Der Abstand zwischen dem günstigsten Angebot inklusive Wechselrabatt und dem teuersten Anbieter ohne Rabatt beträgt laut E-Control rund 8 Cent je Kilowattstunde. Auf 15.000 Kilowattstunden gerechnet sind das 1.200 Euro netto im Jahr, allein bei dieser einen Position.
Zu unterscheiden sind Fixpreisprodukte mit oder ohne Preisgarantie und Produkte mit automatischer Preisanpassung. Letztere folgen einem Index und ändern sich unterjährig, oft quartalsweise. Bei einer Preiserhöhung besteht ein Recht auf Widerspruch.
Das Netzentgelt
Es hängt an der Adresse, nicht am Lieferanten, und wird jährlich von der Regulierungskommission der E-Control per Verordnung festgesetzt. Für Haushalte auf Netzebene 3 setzt es sich aus dem Arbeitspreis der jeweiligen Verbrauchszone, einer Pauschale von 60 Euro im Jahr und dem Entgelt für Messleistungen zusammen. Ein Netzverlustentgelt wie beim Strom gibt es bei Gas nicht.
Zum 1. Jänner 2026 stiegen die Gasnetzentgelte österreichweit um 18,2 Prozent. Der Grund liegt nicht in gestiegenen Kosten, sondern in gesunkenen Mengen: Die Tarifierungsmenge lag um 8,6 Prozent unter dem Vorjahr, dieselben Netzkosten verteilen sich also auf weniger Kilowattstunden. Alle Werte je Netzbereich.
Steuern und Abgaben
- Erdgasabgabe, 6,6 Cent je Kubikmeter. Geregelt im Erdgasabgabegesetz, 2026 unverändert. Sie ist die einzige Position, die an Kubikmetern hängt und nicht an Kilowattstunden - für die Umrechnung braucht es den Umrechnungsfaktor der Netzrechnung.
- CO2-Bepreisung, 1,0046 Cent je Kilowattstunde. Gilt seit Oktober 2022 und ist im Nationalen Emissionszertifikatehandelsgesetz geregelt. Eingehoben wird sie über den Gaslieferanten.

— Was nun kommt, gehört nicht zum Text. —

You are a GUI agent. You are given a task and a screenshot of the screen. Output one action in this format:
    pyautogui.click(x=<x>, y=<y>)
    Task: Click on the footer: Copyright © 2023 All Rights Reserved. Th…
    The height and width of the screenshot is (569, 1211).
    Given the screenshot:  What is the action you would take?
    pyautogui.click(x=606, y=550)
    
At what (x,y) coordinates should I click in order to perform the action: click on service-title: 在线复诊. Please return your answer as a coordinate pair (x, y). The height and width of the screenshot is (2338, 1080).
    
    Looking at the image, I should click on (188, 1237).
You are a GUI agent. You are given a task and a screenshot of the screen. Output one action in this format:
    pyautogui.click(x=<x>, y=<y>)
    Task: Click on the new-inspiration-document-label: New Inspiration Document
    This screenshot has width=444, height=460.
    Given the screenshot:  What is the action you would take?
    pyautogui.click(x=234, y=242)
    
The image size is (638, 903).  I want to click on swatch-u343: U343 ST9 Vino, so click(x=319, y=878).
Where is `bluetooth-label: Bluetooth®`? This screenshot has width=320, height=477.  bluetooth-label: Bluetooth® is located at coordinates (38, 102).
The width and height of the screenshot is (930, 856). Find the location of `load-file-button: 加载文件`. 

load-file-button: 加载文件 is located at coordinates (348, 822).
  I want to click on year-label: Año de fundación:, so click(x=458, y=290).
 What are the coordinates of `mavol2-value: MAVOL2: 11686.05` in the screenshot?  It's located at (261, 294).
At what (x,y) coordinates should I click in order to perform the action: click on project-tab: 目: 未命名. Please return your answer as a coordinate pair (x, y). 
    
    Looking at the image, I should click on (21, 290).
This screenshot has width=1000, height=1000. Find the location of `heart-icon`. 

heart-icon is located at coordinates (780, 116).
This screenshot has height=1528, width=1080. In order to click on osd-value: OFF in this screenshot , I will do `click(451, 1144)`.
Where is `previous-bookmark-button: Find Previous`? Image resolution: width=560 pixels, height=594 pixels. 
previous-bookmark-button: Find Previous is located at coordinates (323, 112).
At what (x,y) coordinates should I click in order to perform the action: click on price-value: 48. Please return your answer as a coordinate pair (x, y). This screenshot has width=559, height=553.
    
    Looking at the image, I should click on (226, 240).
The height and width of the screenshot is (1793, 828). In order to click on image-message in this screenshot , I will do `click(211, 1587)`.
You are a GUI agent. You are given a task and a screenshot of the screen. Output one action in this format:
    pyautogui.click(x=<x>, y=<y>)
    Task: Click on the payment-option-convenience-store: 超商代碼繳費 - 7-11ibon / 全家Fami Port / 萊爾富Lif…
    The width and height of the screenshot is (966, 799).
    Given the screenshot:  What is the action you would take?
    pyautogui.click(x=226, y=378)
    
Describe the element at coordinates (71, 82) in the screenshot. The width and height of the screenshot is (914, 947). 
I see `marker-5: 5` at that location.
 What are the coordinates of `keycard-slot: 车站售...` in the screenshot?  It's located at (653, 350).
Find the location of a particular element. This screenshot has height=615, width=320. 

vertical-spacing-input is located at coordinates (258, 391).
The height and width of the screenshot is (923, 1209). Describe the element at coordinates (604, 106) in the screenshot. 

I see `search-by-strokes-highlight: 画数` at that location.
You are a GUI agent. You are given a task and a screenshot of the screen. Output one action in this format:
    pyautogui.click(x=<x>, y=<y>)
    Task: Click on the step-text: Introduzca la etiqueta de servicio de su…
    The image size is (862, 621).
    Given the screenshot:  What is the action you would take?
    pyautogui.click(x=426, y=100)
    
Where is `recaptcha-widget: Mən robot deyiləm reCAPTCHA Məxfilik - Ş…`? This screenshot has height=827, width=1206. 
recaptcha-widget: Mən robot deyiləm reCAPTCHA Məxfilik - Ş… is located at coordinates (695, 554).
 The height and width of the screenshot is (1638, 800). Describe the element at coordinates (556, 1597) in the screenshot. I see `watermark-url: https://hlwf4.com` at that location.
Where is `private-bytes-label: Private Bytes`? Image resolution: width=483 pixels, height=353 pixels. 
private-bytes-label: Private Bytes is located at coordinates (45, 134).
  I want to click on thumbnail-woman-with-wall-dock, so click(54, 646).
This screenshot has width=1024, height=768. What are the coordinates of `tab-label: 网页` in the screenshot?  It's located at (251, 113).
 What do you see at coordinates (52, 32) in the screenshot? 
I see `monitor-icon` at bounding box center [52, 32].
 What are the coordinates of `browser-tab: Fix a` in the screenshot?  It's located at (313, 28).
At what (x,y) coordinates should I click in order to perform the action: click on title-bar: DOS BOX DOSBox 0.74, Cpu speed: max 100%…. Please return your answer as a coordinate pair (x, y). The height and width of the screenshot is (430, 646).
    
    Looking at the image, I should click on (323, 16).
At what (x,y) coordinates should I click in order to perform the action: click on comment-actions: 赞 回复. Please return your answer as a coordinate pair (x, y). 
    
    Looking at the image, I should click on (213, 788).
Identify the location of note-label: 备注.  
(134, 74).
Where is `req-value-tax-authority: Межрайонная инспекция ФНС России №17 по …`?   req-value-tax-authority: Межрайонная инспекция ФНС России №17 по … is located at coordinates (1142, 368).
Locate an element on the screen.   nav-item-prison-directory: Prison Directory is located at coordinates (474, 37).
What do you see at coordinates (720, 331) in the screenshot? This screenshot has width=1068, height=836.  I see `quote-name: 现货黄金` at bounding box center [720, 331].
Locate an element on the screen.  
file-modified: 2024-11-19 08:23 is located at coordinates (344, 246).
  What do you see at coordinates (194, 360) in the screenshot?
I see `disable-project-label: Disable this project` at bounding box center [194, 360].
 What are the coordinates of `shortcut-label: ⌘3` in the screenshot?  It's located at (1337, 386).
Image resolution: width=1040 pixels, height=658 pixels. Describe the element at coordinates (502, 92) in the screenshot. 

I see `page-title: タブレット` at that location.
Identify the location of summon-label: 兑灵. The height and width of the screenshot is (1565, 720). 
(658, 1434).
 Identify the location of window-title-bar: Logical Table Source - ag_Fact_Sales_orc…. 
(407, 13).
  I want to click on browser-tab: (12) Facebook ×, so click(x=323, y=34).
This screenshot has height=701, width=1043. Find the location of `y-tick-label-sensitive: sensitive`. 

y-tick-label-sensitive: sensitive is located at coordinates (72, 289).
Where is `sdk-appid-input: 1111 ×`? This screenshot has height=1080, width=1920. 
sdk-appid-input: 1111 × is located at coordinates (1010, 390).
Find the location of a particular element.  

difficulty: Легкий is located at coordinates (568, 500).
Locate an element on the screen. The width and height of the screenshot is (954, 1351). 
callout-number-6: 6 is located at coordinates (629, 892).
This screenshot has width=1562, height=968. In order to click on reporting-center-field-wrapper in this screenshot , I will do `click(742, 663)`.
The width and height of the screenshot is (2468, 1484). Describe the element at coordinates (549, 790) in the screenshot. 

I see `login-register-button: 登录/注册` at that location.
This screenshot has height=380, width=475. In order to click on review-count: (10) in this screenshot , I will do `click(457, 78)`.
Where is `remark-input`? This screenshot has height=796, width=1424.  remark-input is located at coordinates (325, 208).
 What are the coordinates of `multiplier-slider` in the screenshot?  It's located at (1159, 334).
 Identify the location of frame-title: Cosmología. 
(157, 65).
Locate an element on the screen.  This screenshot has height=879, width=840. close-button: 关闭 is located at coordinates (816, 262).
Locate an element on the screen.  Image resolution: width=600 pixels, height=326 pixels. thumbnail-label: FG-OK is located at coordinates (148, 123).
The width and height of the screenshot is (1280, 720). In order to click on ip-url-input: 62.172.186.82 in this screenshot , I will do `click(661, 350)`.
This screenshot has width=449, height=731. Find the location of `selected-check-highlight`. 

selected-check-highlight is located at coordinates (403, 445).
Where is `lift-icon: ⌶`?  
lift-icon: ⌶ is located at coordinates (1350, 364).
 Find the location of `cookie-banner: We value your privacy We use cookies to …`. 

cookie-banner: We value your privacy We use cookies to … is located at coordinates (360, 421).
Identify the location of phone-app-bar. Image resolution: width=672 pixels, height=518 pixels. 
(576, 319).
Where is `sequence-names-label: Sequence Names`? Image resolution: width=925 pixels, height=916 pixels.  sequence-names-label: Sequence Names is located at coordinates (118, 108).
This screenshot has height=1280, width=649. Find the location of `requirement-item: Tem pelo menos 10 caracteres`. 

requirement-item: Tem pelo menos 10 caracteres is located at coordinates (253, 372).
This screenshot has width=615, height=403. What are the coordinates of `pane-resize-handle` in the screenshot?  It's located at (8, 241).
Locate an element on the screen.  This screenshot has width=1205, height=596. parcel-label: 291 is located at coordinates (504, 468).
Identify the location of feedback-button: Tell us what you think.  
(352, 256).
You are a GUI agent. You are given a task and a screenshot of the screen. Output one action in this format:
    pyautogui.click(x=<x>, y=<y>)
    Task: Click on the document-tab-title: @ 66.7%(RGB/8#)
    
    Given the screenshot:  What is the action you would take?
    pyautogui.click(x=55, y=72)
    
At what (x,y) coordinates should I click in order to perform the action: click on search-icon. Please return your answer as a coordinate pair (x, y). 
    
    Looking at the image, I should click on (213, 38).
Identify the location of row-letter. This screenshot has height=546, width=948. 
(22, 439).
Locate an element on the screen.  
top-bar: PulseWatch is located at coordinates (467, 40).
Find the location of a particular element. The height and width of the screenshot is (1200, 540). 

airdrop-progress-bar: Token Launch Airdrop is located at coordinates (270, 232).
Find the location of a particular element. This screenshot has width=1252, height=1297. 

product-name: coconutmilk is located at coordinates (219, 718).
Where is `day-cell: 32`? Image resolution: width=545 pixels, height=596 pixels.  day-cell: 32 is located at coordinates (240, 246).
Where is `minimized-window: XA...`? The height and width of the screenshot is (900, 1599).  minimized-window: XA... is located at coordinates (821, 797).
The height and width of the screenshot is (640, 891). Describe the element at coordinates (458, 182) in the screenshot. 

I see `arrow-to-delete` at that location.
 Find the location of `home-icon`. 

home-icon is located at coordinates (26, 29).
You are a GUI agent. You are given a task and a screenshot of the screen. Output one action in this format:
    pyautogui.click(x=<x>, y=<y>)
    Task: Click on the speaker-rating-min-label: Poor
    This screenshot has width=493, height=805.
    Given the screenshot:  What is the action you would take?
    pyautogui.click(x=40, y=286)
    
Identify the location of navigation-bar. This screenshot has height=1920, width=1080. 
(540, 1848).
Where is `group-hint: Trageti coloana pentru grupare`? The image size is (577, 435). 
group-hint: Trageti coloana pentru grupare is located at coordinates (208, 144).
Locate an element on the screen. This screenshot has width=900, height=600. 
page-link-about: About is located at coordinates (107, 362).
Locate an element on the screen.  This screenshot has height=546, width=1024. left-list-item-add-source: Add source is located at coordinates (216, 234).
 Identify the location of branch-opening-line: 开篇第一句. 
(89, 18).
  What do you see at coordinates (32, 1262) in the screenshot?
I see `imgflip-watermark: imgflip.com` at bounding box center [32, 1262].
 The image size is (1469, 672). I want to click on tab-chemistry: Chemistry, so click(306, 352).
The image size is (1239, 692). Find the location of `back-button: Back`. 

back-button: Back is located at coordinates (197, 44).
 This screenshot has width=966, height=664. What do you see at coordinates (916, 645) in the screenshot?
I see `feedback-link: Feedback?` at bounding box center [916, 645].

- Gebrauchsabgabe, je nach Gemeinde. Entgelt dafür, dass Leitungen unter öffentlichem Grund liegen. In Wien werden 7 Prozent auf den Energiepreis verrechnet, die Landesgesetze erlauben je nach Bundesland bis zu 3 oder 6 Prozent der jeweiligen Bemessungsgrundlage. Burgenland und Vorarlberg haben keine landesgesetzliche Regelung.
- Umsatzsteuer, 20 Prozent. Kommt zum Schluss auf alle vorgenannten Positionen einschließlich der anderen Abgaben.
Netto oder brutto?
Preisblätter der Netzbetreiber und die Verordnung nennen fast immer Nettowerte, Angebote für Haushalte dagegen meist Bruttowerte. Wer zwei Zahlen vergleicht, sollte zuerst prüfen, worauf sie sich beziehen - zwischen 6,00 und 7,20 Cent liegt sonst nur die Umsatzsteuer.
Häufige Fragen
Welcher Teil des Gaspreises lässt sich beeinflussen?
Nur der Energiepreis, also Arbeitspreis und Grundpreis des Lieferanten. Netzentgelt, Erdgasabgabe, CO2-Bepreisung und Umsatzsteuer sind für alle im selben Netzbereich gleich hoch und ändern sich durch einen Anbieterwechsel nicht.
Wie viel Prozent des Gaspreises sind Steuern und Abgaben?
Erdgasabgabe, CO2-Bepreisung und eine allfällige Gebrauchsabgabe machen zusammen einen mittleren zweistelligen Prozentsatz aus, dazu kommen 20 Prozent Umsatzsteuer auf die gesamte Rechnung. Der genaue Anteil hängt vom Energiepreis ab: Je günstiger der Tarif, desto größer fällt der Anteil der fixen Abgaben aus.
Wird die Umsatzsteuer auch auf die anderen Steuern erhoben?
Ja. Die 20 Prozent Umsatzsteuer werden auf sämtliche Preisbestandteile aufgeschlagen, also auch auf Netztarif, Erdgasabgabe und CO2-Bepreisung.
Was ist die Gebrauchsabgabe?
Eine kommunale Abgabe für die Benützung von öffentlichem Gemeindegrund durch Versorgungsleitungen. Ob und in welcher Höhe sie eingehoben wird, entscheidet der Gemeinderat per Verordnung; die Landesgesetze setzen nur Höchstsätze. In Wien, Niederösterreich, Kärnten, Salzburg sowie in einzelnen Gemeinden Tirols und der Steiermark wird sie getrennt ausgewiesen, in den übrigen Netzgebieten steckt sie seit 2007 im Systemnutzungstarif.
Steigt die CO2-Bepreisung weiter?
Der Preis ist im Nationalen Emissionszertifikatehandelsgesetz festgelegt und liegt 2026 bei 1,0046 Cent je Kilowattstunde ohne Umsatzsteuer. Danach soll die nationale Bepreisung durch den europäischen Emissionshandel für Gebäude und Verkehr abgelöst werden; der Starttermin wurde zuletzt nach hinten verschoben.